In salt-marsh ecosystems, the potential for environmental change to differentially influence the relative abundance of different fungal functional groups could have major implications for ecosystem processes and functions. For example, abiotic ecogroup 1 was composed of ~1.5 times the expected number of symbiotrophic fungal OTUs. This ecogroup was found to have a negative predicted relationship with pH, suggesting that fungi in this group will generally increase in abundance in more acidic sediments. Whilst the impacts of climate change on salt-marsh sediments are largely focussed on carbon cycling, acidification of coastal waters coupled with increased inundation as sea levels rise may decrease sediment pH. In turn, this may increase the abundance of certain symbiotrophic fungi, and by extension may up-regulate the ecosystem processes they contribute to (e.g., ref. [92]). However, more in-depth studies are still required to determine the functionality of many plant-associated fungal groups [93], and the relationship between their abundance and ecosystem processes [94].

Conclusions

Our study of fungal communities from six UK salt marshes revealed highly context-dependent drivers of fungal community structure and diversity.

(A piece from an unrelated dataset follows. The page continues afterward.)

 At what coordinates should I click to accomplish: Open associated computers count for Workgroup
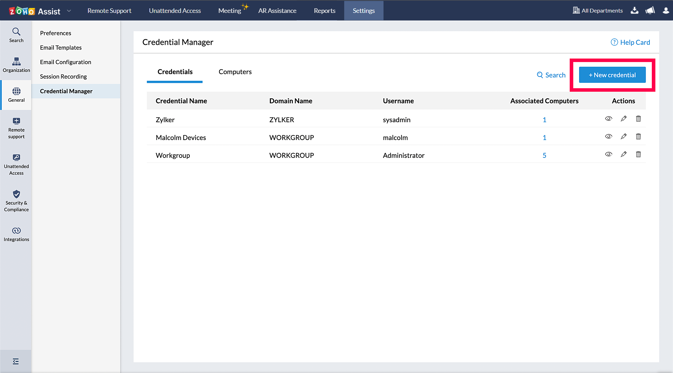(544, 155)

By carrying out a spatially replicated study, we found that abiotic variables were generally superior predictors of community structure and diversity across sites and spatial scales. Yet, the identity and direction of relationships differed between sites and spatial scales to such an extent that extrapolating them to other sites generally resulted in poor predictions of fungal diversity. Furthermore, we detected associations between fungal responses to abiotic and biotic variables and the functional groups these fungi belong to. This may suggest that environmental gradients have the potential to effect fungal functional groups differentially. Combined, our results highlight that site, spatial scale and functional group are important contextual aspects that alter the community ecology of fungi. Therefore, understanding which aspects of fungal community ecology can be generalised across sites, spatial scales or functional groups is critical for managing ecosystems and the process they support in the face of environmental change. Appropriate replication with respect to these contextual factors is essential to elucidate generalisable aspects of fungal ecology, and to move towards a more predictive framework of their community ecology.